アルルの寝室 / Bedroom in Arles
黄色い家のゴッホの寝室
概要
作者 | フィンセント・ファン・ゴッホ |
制作年 | 1888年 |
サイズ | 72 cm × 90 cm |
メディウム | キャンバスに油彩 |
所蔵者 | アムステルダム、ファン・ゴッホ美術館 |
《アルルの寝室》は、1888年にフィンセント・ファン・ゴッホによって制作された油彩作品。ゴッホ自身が付けたタイトルは「寝室」である。
「黄色い家」として知られる、フランス、ブーシュ・デュ・ローヌ県アルルのラマルティーヌ広場2番地のゴッホの寝室を描いたものである。
右側の扉は上階と階段に通じており、左側の扉はゴーギャンのために用意した客間の扉である。
正面の窓からは、ラマルティーヌ広場とその庭園が見える。この部屋は長方形ではなく、正面の壁の左側の角が鈍角、右側の角が鋭角の台形であった。
ゴッホの手紙によると3つのバージョンがあり、それらは右側の壁に描かれた絵で簡単に見分けることができる。
ファースト・バージョン
ゴッホは、アルルに滞在していた1888年10月中旬に最初のバージョンに着手し、弟のテオにその狙いと手段を説明した。

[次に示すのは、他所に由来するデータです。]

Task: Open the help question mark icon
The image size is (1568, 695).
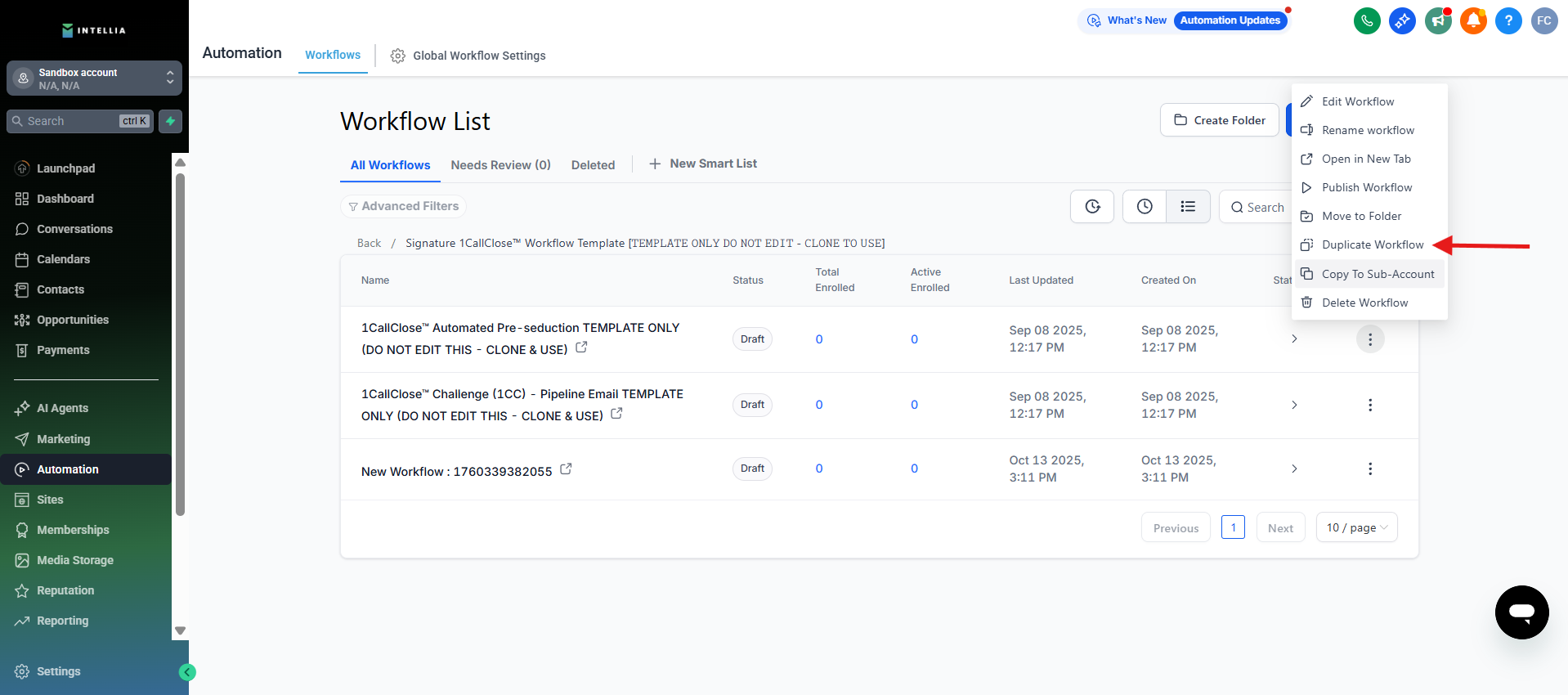Action: point(1508,20)
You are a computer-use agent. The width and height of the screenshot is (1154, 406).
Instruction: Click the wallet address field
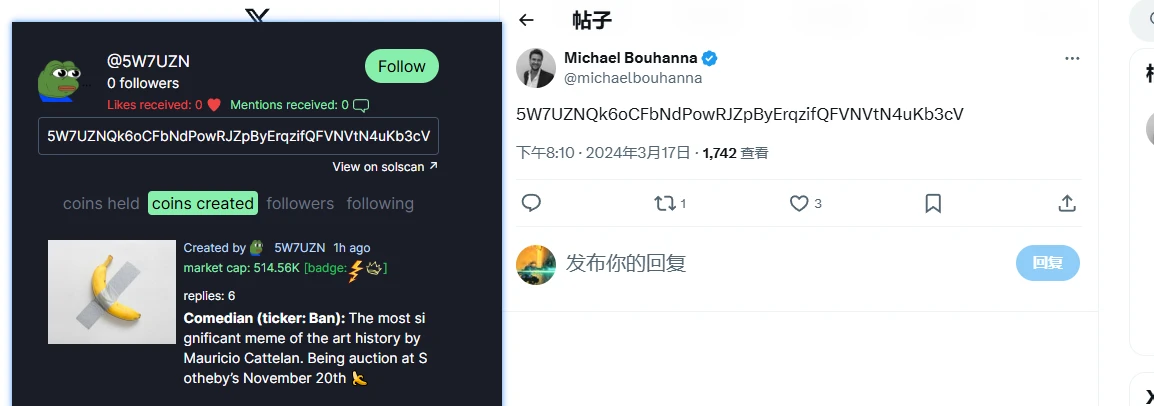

「今回は私の寝室をシンプルに再現していますが、この部分には色をふんだんに使い、シンプルにすることでオブジェクトに適用されるスタイルに壮大さを加え、ある種の休息や夢を暗示するようになりました。私は、この構図を見ていると、思考や想像が停止してしまうと思うのです。
壁を淡いバイオレット色に塗りました。地面はチェックの生地で。木製のベッドと椅子はフレッシュバターのような黄色、シーツと枕はレモン色のライトグリーンです。ベッドカバーは緋色。窓は緑色。洗面台はオレンジ色、タンクは青。扉はライラック色。
そして、それだけです。この部屋には、シャッターが閉まっている他に何もない。
四角い家具は、揺るぎない休息を表し、壁の肖像画、鏡、瓶、そしていくつかの衣装もそうであるべきです。
この絵には白が使われていないので、額縁も白になるのですが、これは私に推奨されている強制的な休息と同じになるようにするためです。陰影は一切つけず、クレープに使われるようなシンプルな色のみで表現しました」。
ゴッホはこの手紙と、その少し後に書かれたゴーギャンへの手紙に構図のスケッチを添えている。手紙の中でゴッホは、この絵は病気で何日も寝たきりになったときに生まれたと説明している。
右側の壁には、ゴッホが友人のウジェーヌ・ボッホとポール・ウジェーヌ・ミリエの肖像画の細密画が描かれている。
2ndバージョン
1889年4月、ファン・ゴッホはアルルの旧病院に入院中、ローヌ川の洪水で破損したことを惜しみ、初期版を兄に送った。
テオは、初期版を再製作して送り返してほしいと書き、模写を依頼した。この原寸大の「繰り返し」(ゴッホの用語では「レペティション」)は、1889年9月に描かれた。その後、2枚の絵はテオのもとに送り返された。
3rdバージョン
1889年の夏、ゴッホは母と妹ウィルのために、「最高の」構図のバージョンを小さく作り直すことにした。これをゴッホは「リプロダクション」と呼んだ。
1889年9月下旬に完成したこれらの「リプロダクション」は、完全なコピーではない。
寝室の左側の細密画は、ゴッホの自画像『ツンデルトの農民』を思い起こさせる。右側の肖像画は、ゴッホが描いた既存のどの絵とも関連付けることができない。
来歴
最初のバージョンは、1962年以降、甥であるフィンセント・ウィレム・ファン・ゴッホが設立したフィンセント・ファン・ゴッホ財団が所有し、アムステルダムのファン・ゴッホ美術館に永久に貸与されている。
第2版は、1926年以来、ヘレン・バーチ・バートレット記念コレクションの一部としてシカゴ美術館が所蔵している。
第3版は、ゴッホの妹ウィルが所有していたものを松方宮が譲り受け、日仏和親協定後の1959年にフランス国立コレクションに入り、パリのオルセー美術館に常設展示されている。
2016年にシカゴ美術館で開催された「ゴッホの寝室」と題された展覧会では、「寝室」の3つのバージョンがすべて一堂に展示された。この展覧会では、関連作品のほか、彼の寝室をデジタルで再現した作品も展示された。